How can you determine at what point in a piece of IT hardware’s lifecycle it should be updated? Using FAIR, the international standard for quantitative cyber and technology risk management, it is as simple as a three-step process.
An example from IT asset management at a manufacturing operation would be to determine if and when outdated hardware in the production facilities should be replaced. In order to understand this, the company must first understand how much risk it is currently facing as a result of having outdated hardware and how much (if any) would be reduced by the investment. By performing a cost benefit analysis of the two, the company can then understand if it is in its best interest to go forward with the replacement.
1. How much risk are we currently facing as a result of having outdated hardware?
To answer this question, begin by identifying the scenario(s) that are likely to result because of outdated hardware in the manufacturing facility. For example, identifying different types of server failures (inadequate storage, inadequate processing, chassis failure, etc.) that may result in disruptions in the manufacturing process that could then delay production and impact delivery expectations/contractual requirements.
An alternate method is to begin by inventorying the critical servers in the facility that impact key manufacturing processes. Based on the inventory, run analyses on the amount of risk associated with an outage of the given process as a result of a server failure.

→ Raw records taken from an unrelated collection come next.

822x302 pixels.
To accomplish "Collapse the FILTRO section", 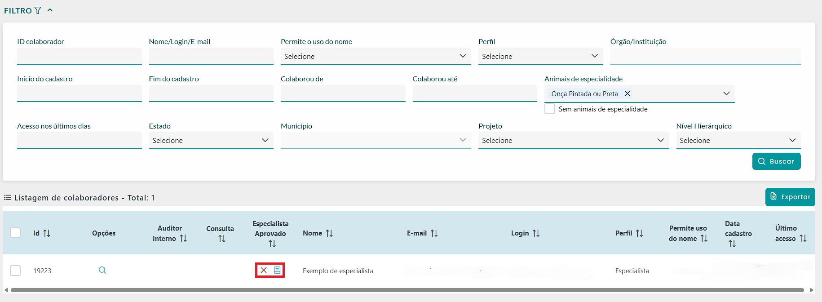I will click(x=50, y=10).
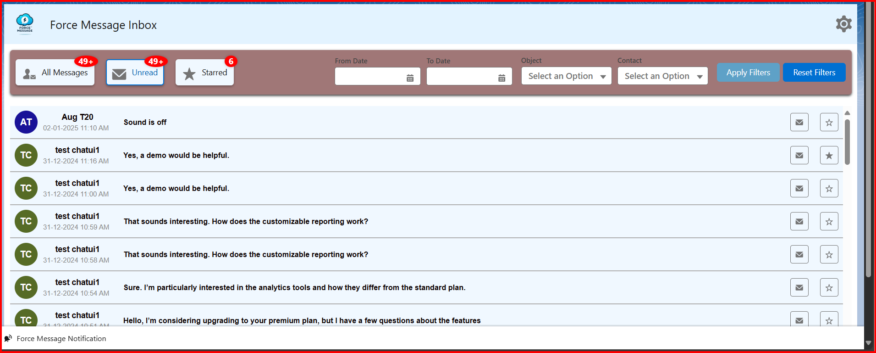Star the 'Sound is off' message
Viewport: 876px width, 353px height.
click(829, 122)
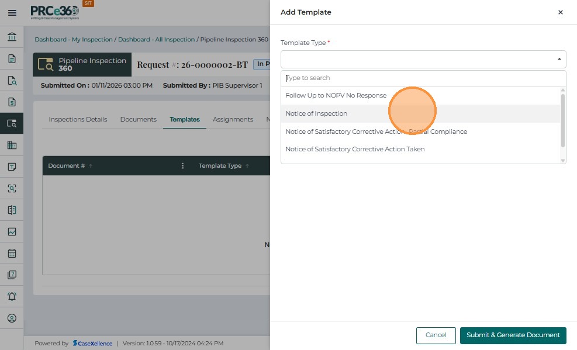Click the bank building sidebar icon

pyautogui.click(x=12, y=37)
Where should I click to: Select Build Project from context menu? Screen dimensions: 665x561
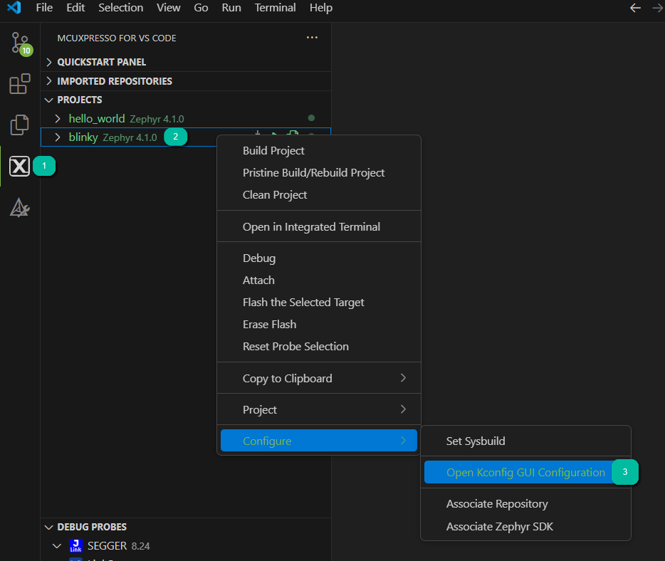coord(273,151)
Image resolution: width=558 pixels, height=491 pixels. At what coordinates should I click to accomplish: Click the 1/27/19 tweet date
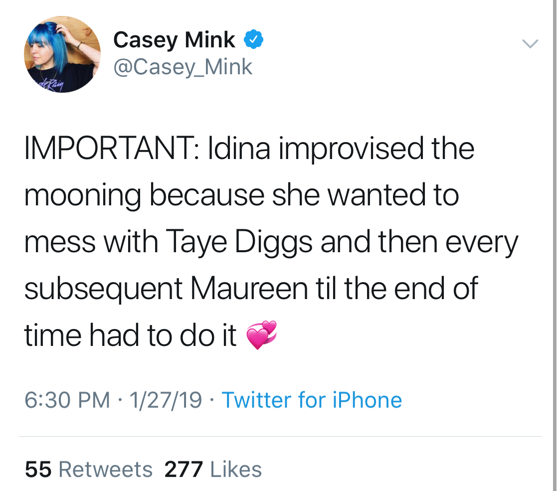pos(166,400)
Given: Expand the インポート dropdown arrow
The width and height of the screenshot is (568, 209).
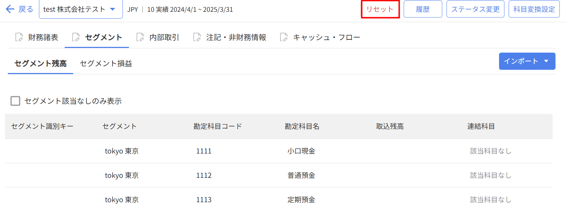Looking at the screenshot, I should (x=546, y=61).
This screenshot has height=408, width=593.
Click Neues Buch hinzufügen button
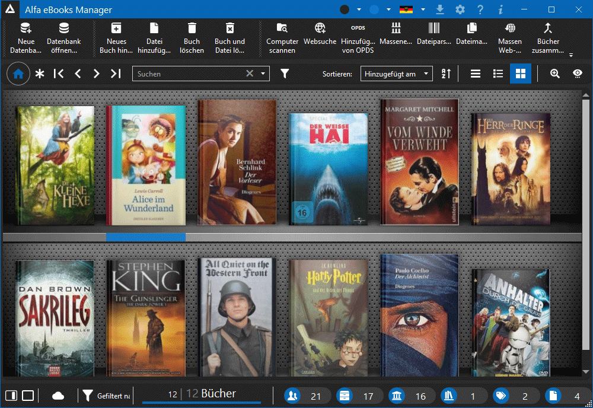click(116, 37)
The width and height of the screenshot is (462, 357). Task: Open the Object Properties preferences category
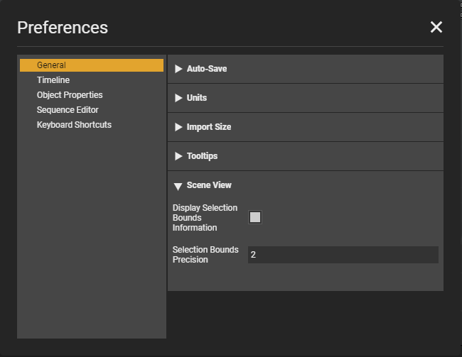tap(70, 95)
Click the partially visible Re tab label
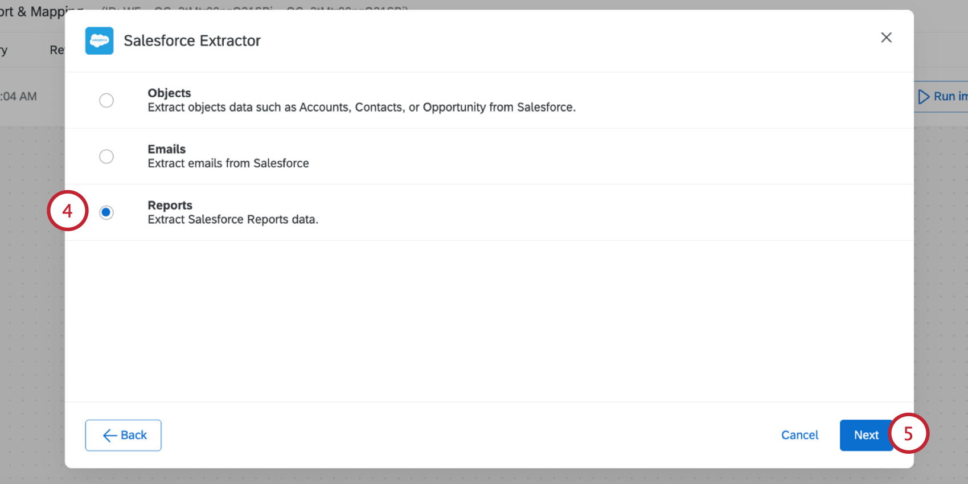Image resolution: width=968 pixels, height=484 pixels. 57,50
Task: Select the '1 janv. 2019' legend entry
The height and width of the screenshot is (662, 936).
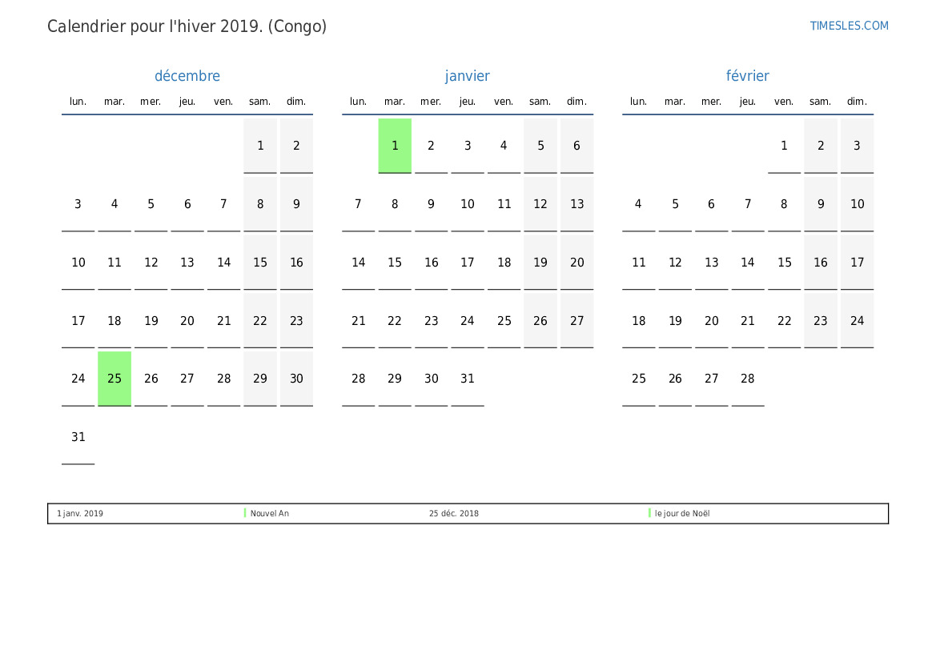Action: (x=80, y=514)
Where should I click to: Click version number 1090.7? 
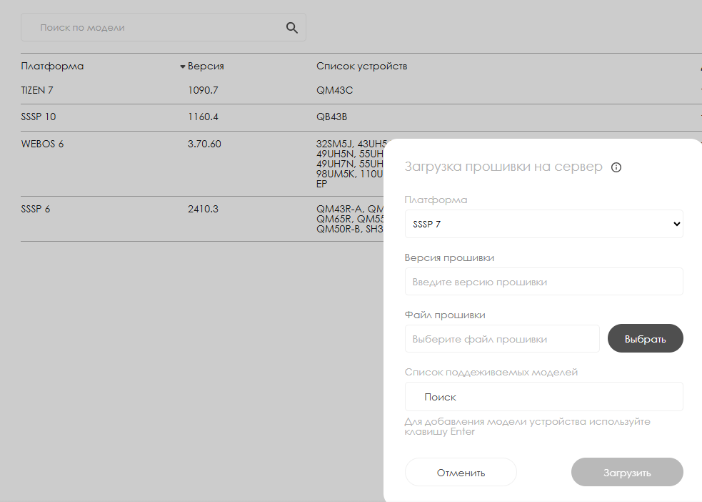(203, 91)
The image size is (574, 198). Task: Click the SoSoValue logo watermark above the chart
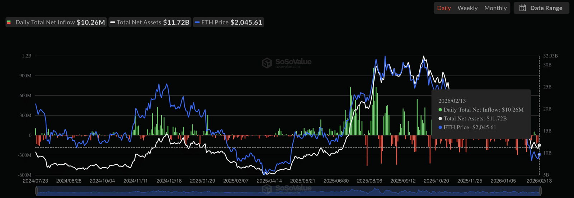pyautogui.click(x=267, y=63)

By comparing these analyses, the organization can then determine which process or process(es) require hardware updates in the short term and which may be less time sensitive. Additionally, by aggregating these analyses, the organization can understand how much risk is associated with hardware related server failures causing manufacturing outages across a given facility.
Aggregate Annualized Loss Exposure Results
Independent Scenario Results
Scenario A Results
Scenario B Results
[ For more information on how to calculate aggregate risk, read the following post by FAIR co-founder, Jack Jones: How to Measure Aggregate Risk. ]
2. How much will risk be reduced by replacing outdated hardware?
After you have an understanding of the current state loss exposure, you can then consider how the proposed hardware upgrades would impact the frequency and/or magnitude of the events. For example, replacing an outdated server may significantly decrease the number of times per year a server failure causes a disruption of a specific manufacturing process. You can model this by reducing the Loss Event Frequency of that event and re-running the analysis to evaluate the future state Annualized Loss Exposure.
Current vs. Future State Results Comparison
3. What is the cost of replacing outdated hardware?
Before you can make the decision on whether or not to go forward with the hardware replacement, the final variable would be understanding the amount of capital investment required. This value can then be compared to the decrease in Annualized Loss Exposure from the current to future state scenarios to determine if the hardware should be replaced.
Based on the results, you may ultimately come to the conclusion that given the aggregate loss exposure you are facing from the scenario(s) and the total investment cost to upgrade the hardware it would not be cost-efficient to perform the upgrade at this time. Similarly to how you can run a future state analysis to evaluate the hardware investment, you can also run additional assessments to evaluate at what point the investment would be necessary. For example, if you anticipate the number of disruptions to double in the next five years as a result of the aging hardware, you can calculate what the aggregate loss exposure will be at that point and if the investment in new hardware would make sense. By doing so, you can focus efforts on an upgrade and mitigation plan to be rolled out at a future date.